» What you need to do
Among the lines below, restate word for word only those from the line with "Learning English (27, 1250)" through the line with "Blog (13, 1104)", with both end lines kept.

**** Material provided ****

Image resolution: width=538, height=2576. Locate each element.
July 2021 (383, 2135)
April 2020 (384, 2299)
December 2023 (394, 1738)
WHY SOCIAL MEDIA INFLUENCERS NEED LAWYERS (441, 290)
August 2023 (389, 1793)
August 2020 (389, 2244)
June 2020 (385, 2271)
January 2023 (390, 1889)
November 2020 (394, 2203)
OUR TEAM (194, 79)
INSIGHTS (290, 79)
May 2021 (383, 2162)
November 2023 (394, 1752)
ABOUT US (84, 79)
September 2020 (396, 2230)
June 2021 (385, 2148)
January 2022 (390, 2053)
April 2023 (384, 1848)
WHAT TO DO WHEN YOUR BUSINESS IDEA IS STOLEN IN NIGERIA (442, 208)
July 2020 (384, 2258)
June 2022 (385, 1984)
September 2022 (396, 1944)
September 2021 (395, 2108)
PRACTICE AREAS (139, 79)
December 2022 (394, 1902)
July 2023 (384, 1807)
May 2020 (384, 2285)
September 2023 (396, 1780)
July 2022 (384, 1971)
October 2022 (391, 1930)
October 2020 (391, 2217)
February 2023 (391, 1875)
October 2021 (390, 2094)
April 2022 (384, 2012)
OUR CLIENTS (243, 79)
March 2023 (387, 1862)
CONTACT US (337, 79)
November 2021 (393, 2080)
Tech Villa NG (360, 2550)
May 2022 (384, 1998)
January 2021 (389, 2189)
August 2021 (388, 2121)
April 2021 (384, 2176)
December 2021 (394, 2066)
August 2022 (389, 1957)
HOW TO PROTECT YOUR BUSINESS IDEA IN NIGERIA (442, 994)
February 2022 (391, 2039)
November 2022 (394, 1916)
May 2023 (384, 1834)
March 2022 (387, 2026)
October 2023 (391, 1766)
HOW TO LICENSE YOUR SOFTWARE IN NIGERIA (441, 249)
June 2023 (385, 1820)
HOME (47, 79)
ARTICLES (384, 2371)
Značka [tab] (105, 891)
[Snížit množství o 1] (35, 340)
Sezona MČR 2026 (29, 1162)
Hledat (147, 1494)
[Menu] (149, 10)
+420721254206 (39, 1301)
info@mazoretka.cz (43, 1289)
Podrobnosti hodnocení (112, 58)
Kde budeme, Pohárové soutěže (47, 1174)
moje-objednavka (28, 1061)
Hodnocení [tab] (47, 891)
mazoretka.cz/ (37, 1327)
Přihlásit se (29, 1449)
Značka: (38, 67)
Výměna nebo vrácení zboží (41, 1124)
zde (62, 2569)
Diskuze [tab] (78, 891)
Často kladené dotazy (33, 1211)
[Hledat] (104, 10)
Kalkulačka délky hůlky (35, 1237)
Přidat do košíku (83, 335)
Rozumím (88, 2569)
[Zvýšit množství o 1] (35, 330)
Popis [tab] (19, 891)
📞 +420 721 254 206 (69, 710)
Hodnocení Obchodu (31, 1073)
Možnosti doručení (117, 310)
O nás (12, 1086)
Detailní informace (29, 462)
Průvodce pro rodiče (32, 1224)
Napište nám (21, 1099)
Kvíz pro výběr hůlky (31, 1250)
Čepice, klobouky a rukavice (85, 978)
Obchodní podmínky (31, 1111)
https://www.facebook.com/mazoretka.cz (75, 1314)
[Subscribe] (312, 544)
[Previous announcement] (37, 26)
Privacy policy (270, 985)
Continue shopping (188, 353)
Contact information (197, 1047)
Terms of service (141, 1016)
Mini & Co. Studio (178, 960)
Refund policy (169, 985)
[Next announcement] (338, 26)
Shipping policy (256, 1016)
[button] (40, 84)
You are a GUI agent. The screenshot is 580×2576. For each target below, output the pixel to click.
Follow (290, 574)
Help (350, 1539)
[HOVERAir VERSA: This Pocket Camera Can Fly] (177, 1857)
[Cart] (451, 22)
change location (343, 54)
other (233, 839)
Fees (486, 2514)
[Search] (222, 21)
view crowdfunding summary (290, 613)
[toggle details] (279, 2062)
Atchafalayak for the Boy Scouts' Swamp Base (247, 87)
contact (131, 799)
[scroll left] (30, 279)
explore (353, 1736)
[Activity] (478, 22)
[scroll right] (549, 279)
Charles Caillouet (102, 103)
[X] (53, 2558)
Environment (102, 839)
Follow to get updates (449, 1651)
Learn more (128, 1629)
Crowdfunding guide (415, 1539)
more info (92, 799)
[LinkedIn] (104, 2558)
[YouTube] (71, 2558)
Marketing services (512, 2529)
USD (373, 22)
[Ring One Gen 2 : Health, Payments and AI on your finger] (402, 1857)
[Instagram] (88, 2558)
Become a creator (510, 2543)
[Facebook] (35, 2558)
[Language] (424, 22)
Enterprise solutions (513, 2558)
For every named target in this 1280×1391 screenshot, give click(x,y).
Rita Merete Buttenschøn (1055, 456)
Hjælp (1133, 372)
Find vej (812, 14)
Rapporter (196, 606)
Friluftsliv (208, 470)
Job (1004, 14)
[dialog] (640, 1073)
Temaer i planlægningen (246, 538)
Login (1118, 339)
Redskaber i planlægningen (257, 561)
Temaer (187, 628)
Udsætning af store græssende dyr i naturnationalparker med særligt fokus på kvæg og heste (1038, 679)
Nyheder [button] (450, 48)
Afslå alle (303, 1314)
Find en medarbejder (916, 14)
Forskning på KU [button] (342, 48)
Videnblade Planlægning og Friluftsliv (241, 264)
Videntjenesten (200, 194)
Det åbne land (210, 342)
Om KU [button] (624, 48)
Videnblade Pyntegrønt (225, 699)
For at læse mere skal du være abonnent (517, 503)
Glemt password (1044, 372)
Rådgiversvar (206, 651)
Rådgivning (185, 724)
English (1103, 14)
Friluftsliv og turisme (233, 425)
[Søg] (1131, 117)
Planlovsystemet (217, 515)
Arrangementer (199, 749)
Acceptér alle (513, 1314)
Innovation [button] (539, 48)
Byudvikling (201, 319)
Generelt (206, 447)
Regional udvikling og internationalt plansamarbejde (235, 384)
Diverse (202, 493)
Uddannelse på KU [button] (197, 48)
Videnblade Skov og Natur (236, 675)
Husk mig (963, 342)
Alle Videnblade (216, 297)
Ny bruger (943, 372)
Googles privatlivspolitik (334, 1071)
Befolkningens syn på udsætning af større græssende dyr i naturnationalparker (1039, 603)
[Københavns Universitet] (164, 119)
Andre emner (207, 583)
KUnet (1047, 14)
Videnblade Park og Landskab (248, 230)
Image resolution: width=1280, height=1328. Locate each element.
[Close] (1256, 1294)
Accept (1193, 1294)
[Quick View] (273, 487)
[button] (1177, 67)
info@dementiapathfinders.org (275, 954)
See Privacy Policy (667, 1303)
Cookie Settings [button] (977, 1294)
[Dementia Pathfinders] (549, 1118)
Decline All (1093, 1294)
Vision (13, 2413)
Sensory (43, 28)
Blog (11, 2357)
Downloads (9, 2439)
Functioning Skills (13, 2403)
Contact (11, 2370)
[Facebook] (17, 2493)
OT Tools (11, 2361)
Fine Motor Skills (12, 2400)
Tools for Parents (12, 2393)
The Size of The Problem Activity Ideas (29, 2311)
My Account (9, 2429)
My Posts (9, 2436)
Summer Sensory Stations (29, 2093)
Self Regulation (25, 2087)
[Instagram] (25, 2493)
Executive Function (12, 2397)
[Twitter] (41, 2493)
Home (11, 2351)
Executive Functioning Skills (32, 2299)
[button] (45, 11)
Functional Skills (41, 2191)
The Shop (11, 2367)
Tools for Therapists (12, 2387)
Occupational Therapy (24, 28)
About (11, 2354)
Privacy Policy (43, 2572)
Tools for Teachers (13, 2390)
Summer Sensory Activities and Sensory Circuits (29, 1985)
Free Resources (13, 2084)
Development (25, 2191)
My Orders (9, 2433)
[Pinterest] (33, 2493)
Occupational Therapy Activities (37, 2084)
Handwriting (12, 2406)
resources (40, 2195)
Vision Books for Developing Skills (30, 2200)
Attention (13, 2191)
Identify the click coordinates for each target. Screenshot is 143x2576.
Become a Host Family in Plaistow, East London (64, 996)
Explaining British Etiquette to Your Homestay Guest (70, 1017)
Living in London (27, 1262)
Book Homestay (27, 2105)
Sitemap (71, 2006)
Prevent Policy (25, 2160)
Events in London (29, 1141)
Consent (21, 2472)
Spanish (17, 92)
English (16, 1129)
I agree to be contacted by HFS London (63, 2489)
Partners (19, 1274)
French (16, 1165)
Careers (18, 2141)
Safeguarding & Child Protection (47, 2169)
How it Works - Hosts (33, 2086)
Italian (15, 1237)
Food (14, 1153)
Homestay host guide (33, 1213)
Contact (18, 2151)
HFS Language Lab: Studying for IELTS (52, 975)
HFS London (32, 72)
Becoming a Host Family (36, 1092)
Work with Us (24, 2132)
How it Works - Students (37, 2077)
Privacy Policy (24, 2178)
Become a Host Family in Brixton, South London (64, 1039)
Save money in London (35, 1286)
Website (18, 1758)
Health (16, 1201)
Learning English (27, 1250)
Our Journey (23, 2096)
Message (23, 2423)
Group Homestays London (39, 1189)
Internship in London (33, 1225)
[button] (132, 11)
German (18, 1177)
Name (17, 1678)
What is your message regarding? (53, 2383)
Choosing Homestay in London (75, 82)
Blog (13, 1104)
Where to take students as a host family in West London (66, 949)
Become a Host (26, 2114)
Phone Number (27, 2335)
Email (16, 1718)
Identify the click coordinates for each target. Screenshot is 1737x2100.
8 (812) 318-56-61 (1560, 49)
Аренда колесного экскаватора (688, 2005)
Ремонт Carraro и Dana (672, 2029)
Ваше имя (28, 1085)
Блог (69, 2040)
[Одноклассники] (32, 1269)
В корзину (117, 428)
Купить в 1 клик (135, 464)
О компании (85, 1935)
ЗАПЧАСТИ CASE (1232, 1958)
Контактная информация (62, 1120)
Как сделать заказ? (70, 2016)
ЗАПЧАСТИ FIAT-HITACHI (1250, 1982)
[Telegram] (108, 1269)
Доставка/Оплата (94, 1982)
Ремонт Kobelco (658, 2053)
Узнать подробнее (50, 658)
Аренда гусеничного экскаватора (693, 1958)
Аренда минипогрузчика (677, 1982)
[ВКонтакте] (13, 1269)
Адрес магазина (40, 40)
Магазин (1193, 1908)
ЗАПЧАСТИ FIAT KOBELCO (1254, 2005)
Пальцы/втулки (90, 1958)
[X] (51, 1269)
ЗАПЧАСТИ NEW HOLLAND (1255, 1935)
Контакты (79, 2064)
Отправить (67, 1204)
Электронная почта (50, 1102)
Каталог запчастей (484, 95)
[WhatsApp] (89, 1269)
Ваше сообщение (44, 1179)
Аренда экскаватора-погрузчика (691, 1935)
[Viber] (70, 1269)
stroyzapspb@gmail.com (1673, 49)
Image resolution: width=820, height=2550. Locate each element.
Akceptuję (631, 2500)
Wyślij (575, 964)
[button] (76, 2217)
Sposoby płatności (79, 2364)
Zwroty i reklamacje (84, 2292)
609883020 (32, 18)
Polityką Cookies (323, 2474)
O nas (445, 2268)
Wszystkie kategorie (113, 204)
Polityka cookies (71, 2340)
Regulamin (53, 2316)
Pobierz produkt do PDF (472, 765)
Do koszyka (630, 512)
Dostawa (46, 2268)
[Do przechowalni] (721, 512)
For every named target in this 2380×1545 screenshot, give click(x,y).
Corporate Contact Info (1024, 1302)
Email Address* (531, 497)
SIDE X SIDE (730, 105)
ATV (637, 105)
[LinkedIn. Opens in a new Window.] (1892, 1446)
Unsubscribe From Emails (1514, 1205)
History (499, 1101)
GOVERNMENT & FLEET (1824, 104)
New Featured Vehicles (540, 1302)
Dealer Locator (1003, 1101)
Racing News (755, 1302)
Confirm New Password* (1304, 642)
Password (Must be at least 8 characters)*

****

» Task result
Learning English (27, 1250)
Our Journey (23, 2096)
Message (23, 2423)
Group Homestays London (39, 1189)
Internship in London (33, 1225)
[button] (132, 11)
German (18, 1177)
Name (17, 1678)
What is your message regarding? (53, 2383)
Choosing Homestay in London (75, 82)
Blog (13, 1104)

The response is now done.